The Philippines may be viewed as a collage of metamorphic terranes, magmatic arcs, ophiolitic complexes, sedimentary basins and continental block of Eurasian affinity subjected to tectonic processes such as subduction, collision and major strike slip faulting. The subduction zones are represented on the east by the west dipping Philippine Trench traversing the eastern seaboard of the Philippines from Mindanao up to a point in Luzon and the East Luzon Trough. East dipping subduction zones include the Manila Trench, Negros Trench and Cotabato Trench. The southern termination of the Manila Trench is characterized by the transformation of the subduction of the South China Sea Plate into an arc-continent collisional deformation within Mindoro Island.
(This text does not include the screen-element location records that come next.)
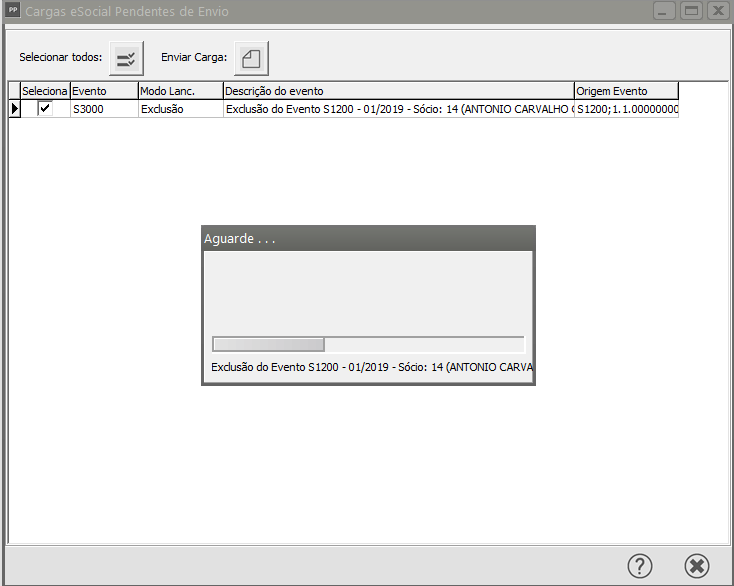Click the round X exit icon at bottom
Image resolution: width=734 pixels, height=586 pixels.
697,565
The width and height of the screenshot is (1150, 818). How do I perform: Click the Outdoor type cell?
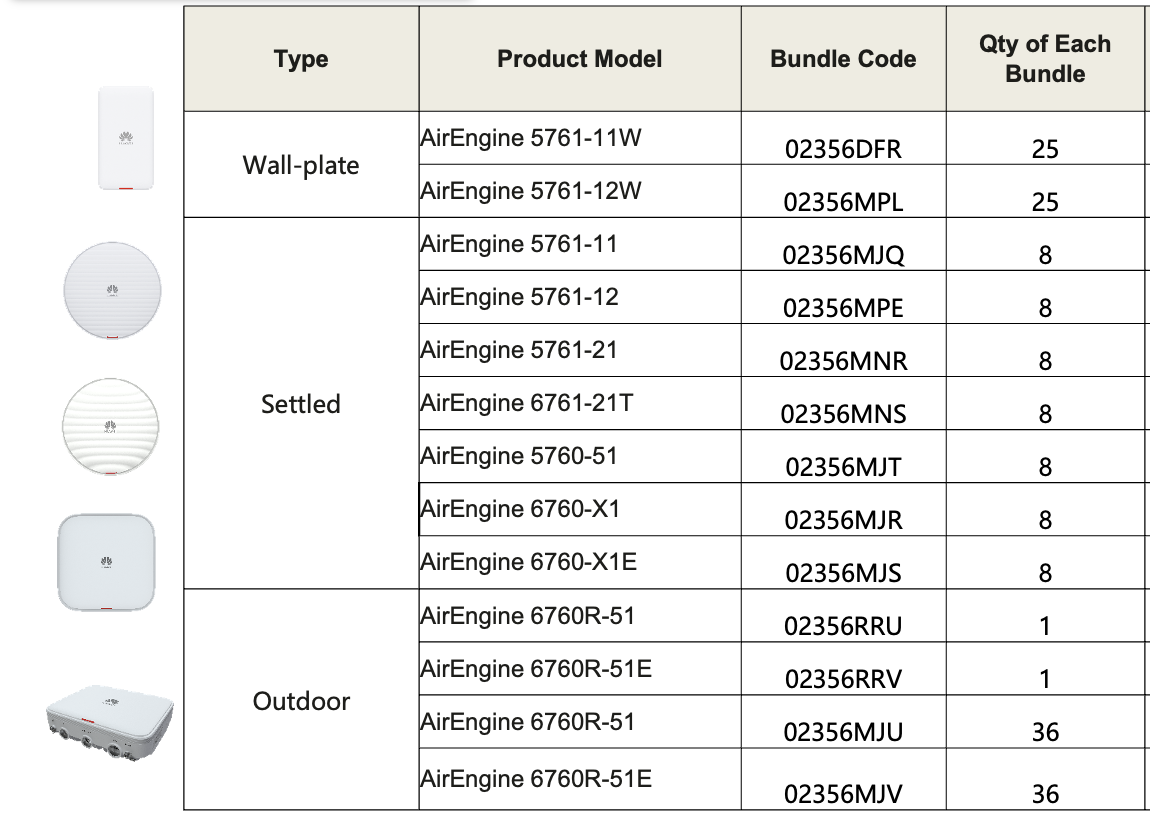(x=301, y=701)
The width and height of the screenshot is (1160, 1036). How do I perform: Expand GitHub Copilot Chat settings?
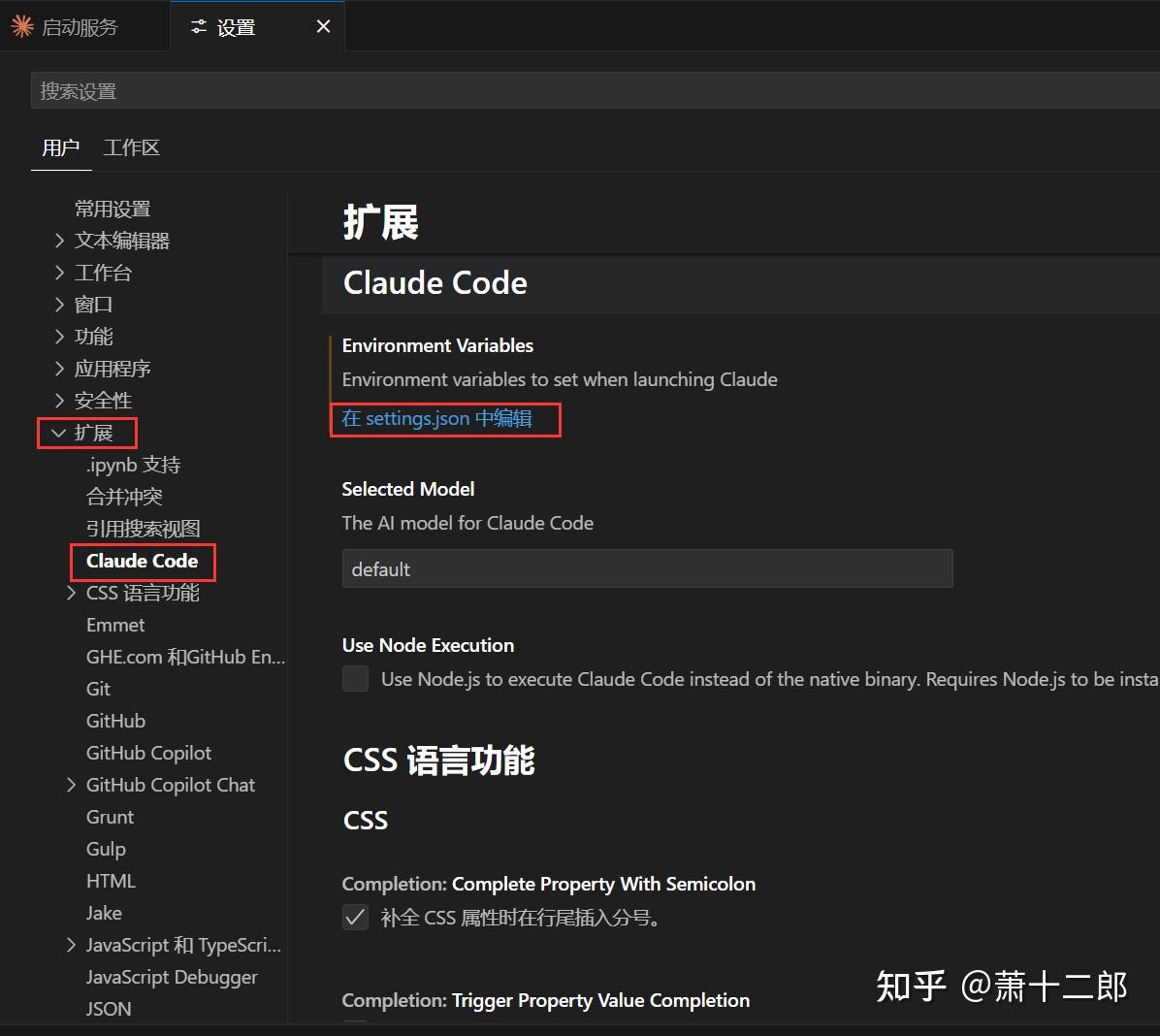[71, 785]
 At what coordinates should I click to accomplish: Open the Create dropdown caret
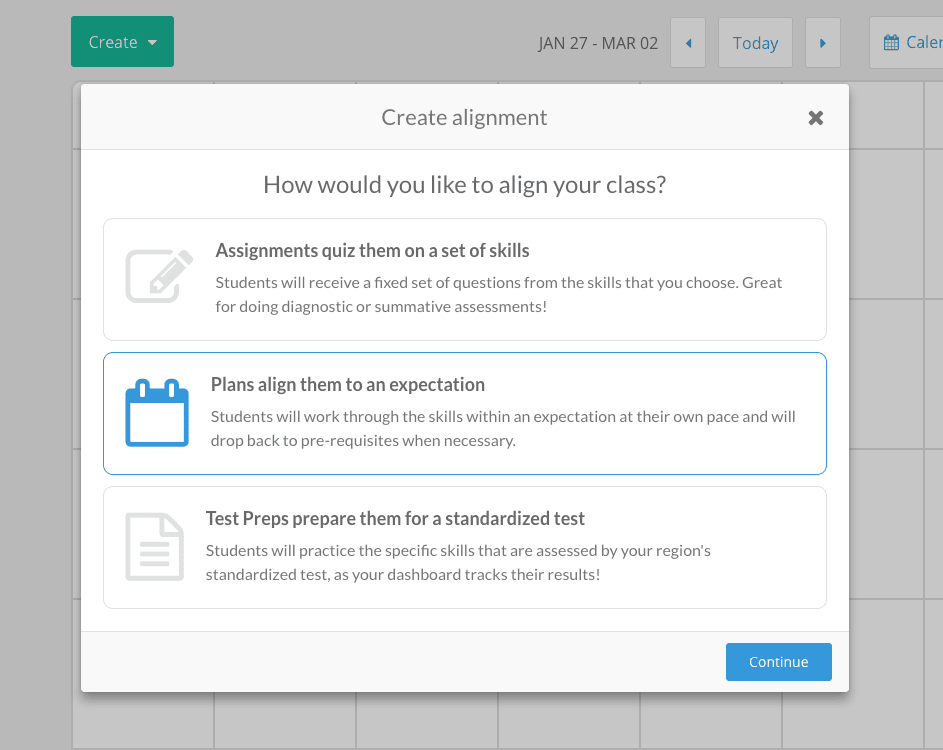152,42
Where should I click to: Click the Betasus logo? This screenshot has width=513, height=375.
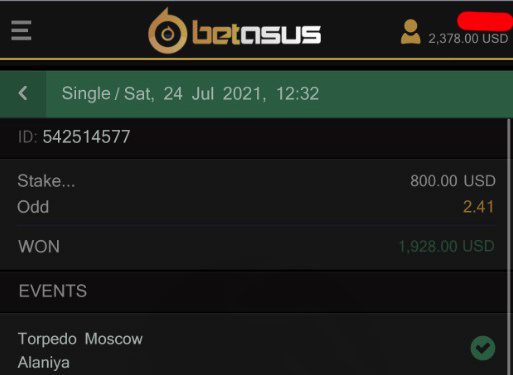pos(235,31)
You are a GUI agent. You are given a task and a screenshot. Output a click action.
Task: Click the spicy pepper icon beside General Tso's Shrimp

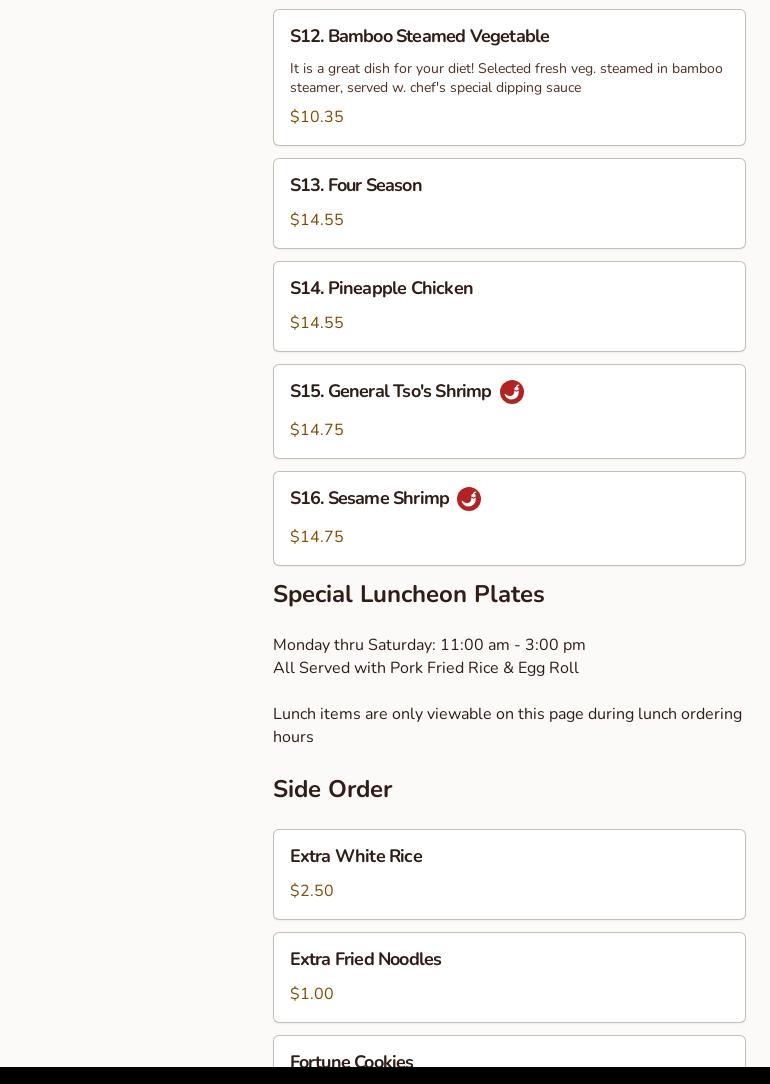pyautogui.click(x=511, y=392)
Ophiolitic complexes include those in Isabela, Polillo Island, eastern Rizal, Camarines Norte, Caramoan Peninsula, Mindoro, southern Palawan, Panay Island, Bohol Island, Leyte Island, Samar Island, Dinagat Island Group, north-central Zamboanga, Mindanao Central Cordillera and Pujada Peninsula. Ultramafic rocks of these ophiolites are hosts to significant deposits of chromite and nickel. Laterites over these rocks also contain economic deposits of secondary nickel minerals. On the other hand, massive sulphide and manganese deposits are associated with the volcanic and sedimentary carapace of the ophiolite.

Gold and copper deposits in the Philippines tend to be clustered in certain areas such as Luzon Central Cordillera, Camarines Norte, Surigao and Davao, although large deposits may also be found elsewhere, as in Zambales (Dizon mine), Cebu (Atlas mine) and South Cotabato (Tampakanroject). Many copper-gold deposits are associated with intrusions (mostly diorite and quartz diorite, but also monzonites and syenites) as well as Pliocene - Pleistocene volcanism (Lepanto mine at Mankayan, Benguet). Iron deposits are also associated with Neogene intrusions of diorite and quartz diorite.